Die Ringvorlesung “Stadt der Moderne” der Philosophischen Fakultät der TU Chemnitz beschäftigt sich am 16. Juni 2011 mit dem Thema “Ab-Fall, Müll und Staub”. Es referiert Prof. Dr. Ulrike Brummert, Inhaberin der Professur Romanische Kulturwissenschaft an der TU Chemnitz.


Ist Leben ohne Abfall denkbar? “Dieser altersweltlichen existenziellen Frage geht der Vortrag in ihrem behaupteten Bedeutungswandel seit dem 19. Jahrhundert in der westeuropäischen Gesellschaft anschaulich mit authentischen Dokumenten, literarischen Zitaten, Beispielen aus der darstellenden Kunst und den zeitgenössischen Medien nach”, kündigt Brummert an. Drei weitere Fragen stehen im Mittelpunkt des Vortrags: Abfallproduktion – eine der zentralen Stellvertreterhandlungen? Ab-Fallen, eine der befreiendsten Aktionen für Menschen? Und: Mobilität – grandioser Verursacher von Abfall? “Im Fokus steht der Mensch in der modernen Stadt, aber auch Speicher, Archive jedweder Art von Mitlebenden werden einer kritischen Prüfung unterzogen”, sagt Brummert und ergänzt: “Wir laden ein zu einer illustrierten Reflektion zwischen Aufhebung und Ab-Fallen.”

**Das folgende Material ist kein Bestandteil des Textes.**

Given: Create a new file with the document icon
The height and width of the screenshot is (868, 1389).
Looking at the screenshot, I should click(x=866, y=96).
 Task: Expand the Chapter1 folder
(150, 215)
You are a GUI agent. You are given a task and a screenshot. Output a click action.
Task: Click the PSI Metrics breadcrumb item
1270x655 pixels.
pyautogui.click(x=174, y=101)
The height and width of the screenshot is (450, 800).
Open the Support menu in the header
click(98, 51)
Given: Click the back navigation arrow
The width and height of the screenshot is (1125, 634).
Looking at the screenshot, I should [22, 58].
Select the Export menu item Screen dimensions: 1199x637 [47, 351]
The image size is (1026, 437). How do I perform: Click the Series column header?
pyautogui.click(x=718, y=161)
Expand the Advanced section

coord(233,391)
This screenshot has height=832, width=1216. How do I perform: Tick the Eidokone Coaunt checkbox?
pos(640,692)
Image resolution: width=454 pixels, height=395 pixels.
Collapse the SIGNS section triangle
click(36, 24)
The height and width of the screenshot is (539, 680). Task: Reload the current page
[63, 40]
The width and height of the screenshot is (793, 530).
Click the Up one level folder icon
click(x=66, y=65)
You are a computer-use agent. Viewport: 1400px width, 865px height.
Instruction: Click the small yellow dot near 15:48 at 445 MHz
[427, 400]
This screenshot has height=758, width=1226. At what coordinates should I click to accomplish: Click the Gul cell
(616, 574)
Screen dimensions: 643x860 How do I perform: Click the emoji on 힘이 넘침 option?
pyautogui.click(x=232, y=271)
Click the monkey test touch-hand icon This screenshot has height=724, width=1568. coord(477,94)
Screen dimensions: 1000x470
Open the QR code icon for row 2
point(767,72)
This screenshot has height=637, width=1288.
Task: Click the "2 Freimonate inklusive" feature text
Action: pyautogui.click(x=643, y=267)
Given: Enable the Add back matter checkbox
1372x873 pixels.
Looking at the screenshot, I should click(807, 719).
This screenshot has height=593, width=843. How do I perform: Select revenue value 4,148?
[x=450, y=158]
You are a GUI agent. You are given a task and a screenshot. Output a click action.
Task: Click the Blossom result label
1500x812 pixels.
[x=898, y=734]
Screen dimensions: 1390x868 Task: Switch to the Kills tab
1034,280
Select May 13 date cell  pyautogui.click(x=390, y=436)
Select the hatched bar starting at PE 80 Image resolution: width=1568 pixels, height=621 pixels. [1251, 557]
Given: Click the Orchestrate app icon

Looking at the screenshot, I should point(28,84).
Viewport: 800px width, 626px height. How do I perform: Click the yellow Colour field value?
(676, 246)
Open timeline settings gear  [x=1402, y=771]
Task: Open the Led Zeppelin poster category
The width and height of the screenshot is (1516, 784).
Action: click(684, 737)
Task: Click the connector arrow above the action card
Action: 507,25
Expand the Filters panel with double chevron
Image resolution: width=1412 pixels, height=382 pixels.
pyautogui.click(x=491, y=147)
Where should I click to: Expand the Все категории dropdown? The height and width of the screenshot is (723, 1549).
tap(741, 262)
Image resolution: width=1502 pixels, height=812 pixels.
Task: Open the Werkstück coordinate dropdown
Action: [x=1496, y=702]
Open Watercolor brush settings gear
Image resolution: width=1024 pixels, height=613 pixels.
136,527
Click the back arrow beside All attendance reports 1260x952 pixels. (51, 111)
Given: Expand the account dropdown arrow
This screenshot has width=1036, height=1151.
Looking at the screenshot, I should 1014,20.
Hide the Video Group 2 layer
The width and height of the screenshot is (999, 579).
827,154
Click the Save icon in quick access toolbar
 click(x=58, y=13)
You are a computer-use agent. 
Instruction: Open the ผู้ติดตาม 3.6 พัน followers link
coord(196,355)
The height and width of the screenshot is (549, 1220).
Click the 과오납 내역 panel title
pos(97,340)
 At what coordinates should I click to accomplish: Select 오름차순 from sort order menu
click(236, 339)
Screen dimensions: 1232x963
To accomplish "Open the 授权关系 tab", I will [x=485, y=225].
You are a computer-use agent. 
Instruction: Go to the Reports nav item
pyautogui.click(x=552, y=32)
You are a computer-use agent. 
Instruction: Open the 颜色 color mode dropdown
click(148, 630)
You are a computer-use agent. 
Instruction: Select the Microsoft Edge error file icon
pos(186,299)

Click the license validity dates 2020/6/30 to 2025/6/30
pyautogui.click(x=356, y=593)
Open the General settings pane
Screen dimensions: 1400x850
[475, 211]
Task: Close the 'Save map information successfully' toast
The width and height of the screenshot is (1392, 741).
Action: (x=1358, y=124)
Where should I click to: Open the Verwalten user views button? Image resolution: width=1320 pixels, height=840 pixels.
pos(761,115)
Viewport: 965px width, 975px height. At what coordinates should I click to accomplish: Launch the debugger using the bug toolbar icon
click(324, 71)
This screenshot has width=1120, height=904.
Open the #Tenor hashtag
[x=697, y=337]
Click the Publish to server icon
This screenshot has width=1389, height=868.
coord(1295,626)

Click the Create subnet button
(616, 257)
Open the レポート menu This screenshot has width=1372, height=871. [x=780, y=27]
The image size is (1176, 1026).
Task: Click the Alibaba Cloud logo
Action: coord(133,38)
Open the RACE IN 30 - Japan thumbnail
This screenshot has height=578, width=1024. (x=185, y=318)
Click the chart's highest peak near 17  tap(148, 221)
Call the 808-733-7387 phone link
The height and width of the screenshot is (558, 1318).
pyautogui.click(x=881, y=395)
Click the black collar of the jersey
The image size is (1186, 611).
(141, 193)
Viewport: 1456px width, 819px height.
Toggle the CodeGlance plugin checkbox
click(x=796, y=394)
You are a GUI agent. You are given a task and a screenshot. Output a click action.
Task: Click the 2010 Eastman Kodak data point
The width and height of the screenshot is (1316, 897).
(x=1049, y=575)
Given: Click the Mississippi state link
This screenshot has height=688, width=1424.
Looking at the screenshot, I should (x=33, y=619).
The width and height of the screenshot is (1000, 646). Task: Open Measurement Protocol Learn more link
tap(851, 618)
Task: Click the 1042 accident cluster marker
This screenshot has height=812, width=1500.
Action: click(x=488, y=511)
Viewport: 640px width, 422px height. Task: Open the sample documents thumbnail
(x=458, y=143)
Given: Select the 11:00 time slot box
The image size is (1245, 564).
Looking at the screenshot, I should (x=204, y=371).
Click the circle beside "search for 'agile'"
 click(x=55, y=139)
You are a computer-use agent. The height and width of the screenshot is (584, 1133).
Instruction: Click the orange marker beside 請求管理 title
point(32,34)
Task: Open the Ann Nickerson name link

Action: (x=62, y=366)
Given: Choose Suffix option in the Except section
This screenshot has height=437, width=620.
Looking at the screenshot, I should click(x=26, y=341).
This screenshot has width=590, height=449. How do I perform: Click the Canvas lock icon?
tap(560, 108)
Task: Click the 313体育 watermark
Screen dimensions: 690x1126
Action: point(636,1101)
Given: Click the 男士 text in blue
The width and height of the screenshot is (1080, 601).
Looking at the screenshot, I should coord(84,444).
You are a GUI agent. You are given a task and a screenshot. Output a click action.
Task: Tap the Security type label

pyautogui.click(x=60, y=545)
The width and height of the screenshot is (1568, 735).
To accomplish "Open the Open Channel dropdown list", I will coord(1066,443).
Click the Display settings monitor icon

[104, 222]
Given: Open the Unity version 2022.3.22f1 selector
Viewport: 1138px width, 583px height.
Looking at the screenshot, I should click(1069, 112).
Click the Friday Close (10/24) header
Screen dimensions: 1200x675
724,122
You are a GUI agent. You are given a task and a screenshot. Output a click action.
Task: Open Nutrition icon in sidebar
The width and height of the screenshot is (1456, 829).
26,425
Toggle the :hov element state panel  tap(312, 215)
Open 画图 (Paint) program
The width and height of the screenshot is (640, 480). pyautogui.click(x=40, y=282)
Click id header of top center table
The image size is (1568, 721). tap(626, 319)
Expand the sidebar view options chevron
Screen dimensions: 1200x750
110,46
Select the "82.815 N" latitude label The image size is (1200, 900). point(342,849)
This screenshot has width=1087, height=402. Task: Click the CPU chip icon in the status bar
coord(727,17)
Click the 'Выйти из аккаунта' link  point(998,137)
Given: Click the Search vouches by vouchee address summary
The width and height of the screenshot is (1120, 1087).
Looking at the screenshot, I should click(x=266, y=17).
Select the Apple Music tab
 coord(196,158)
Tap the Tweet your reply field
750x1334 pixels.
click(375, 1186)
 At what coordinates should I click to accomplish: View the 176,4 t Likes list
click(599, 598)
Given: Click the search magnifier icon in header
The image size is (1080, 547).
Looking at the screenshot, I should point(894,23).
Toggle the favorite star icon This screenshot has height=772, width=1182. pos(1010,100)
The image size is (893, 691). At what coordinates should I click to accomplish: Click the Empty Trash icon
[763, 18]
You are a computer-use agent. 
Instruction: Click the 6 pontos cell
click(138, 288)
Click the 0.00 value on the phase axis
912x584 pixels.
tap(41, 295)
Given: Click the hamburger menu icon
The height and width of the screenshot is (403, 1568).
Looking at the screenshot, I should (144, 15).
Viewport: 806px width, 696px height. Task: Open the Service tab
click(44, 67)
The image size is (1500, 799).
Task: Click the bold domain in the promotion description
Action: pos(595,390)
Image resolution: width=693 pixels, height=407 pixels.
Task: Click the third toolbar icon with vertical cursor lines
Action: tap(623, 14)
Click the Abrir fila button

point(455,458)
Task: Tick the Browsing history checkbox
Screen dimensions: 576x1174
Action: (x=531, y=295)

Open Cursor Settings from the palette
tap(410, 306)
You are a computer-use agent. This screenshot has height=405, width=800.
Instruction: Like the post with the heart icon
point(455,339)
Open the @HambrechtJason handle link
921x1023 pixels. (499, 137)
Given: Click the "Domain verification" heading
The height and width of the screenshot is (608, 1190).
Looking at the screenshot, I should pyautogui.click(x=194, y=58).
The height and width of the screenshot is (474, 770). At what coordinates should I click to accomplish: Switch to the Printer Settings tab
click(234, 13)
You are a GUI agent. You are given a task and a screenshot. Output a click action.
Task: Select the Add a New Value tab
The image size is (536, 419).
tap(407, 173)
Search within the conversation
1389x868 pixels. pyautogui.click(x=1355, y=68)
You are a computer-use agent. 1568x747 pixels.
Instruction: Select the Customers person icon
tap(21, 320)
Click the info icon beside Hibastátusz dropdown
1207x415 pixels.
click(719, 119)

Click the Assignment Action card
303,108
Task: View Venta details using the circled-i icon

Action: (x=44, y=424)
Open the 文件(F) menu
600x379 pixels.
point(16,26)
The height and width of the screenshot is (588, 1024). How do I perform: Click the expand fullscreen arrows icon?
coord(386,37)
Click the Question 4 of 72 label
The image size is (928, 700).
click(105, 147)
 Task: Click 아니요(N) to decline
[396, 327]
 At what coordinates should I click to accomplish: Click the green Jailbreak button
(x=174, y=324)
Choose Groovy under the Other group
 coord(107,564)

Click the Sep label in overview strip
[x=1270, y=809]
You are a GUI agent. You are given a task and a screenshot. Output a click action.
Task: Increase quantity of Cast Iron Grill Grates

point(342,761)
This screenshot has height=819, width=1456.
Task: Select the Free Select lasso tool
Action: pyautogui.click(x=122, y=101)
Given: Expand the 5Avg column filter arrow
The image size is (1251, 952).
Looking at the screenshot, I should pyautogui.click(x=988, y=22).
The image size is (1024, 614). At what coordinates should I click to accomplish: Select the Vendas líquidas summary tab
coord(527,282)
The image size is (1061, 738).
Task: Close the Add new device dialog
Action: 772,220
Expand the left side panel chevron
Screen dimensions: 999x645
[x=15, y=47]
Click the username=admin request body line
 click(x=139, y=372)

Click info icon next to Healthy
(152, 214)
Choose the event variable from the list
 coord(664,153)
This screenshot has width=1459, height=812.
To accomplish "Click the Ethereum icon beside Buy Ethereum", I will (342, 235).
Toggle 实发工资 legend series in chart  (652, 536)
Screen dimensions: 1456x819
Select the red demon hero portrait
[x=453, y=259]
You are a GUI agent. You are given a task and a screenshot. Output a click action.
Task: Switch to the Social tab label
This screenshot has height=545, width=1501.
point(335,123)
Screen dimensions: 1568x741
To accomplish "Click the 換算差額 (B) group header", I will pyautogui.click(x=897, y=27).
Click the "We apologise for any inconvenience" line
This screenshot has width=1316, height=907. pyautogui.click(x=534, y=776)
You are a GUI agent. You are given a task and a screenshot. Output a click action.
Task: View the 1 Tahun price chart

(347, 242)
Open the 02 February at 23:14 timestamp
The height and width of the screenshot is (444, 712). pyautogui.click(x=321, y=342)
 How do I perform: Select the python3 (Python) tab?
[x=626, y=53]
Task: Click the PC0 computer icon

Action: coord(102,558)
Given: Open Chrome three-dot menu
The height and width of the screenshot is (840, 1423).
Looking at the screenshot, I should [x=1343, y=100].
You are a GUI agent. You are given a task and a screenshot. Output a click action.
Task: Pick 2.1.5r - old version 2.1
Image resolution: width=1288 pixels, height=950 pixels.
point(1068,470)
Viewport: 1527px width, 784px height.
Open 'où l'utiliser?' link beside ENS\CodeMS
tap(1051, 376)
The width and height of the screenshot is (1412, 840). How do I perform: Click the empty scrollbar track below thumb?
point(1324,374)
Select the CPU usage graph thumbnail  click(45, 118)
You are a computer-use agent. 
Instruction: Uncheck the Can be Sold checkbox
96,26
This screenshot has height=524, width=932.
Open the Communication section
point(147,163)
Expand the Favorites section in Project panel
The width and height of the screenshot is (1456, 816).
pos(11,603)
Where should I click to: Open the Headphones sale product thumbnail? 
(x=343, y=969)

Insgesamt stehen zwölf Veranstaltungen auf dem Programm der Ringvorlesung “Stadt der Moderne”, die überwiegend von Professoren der TU Chemnitz gestaltet werden. Die Vorträge finden jeweils donnerstags um 19 Uhr im Oberlichtsaal des Museums Gunzenhauser am Falkeplatz statt. Der Eintritt ist frei.

Alle Veranstaltungen der Philosophischen Fakultät im Jubiläumsjahr der TU sind nachzulesen unter:

http://www.tu-chemnitz.de/tu/175jahre/programm.php.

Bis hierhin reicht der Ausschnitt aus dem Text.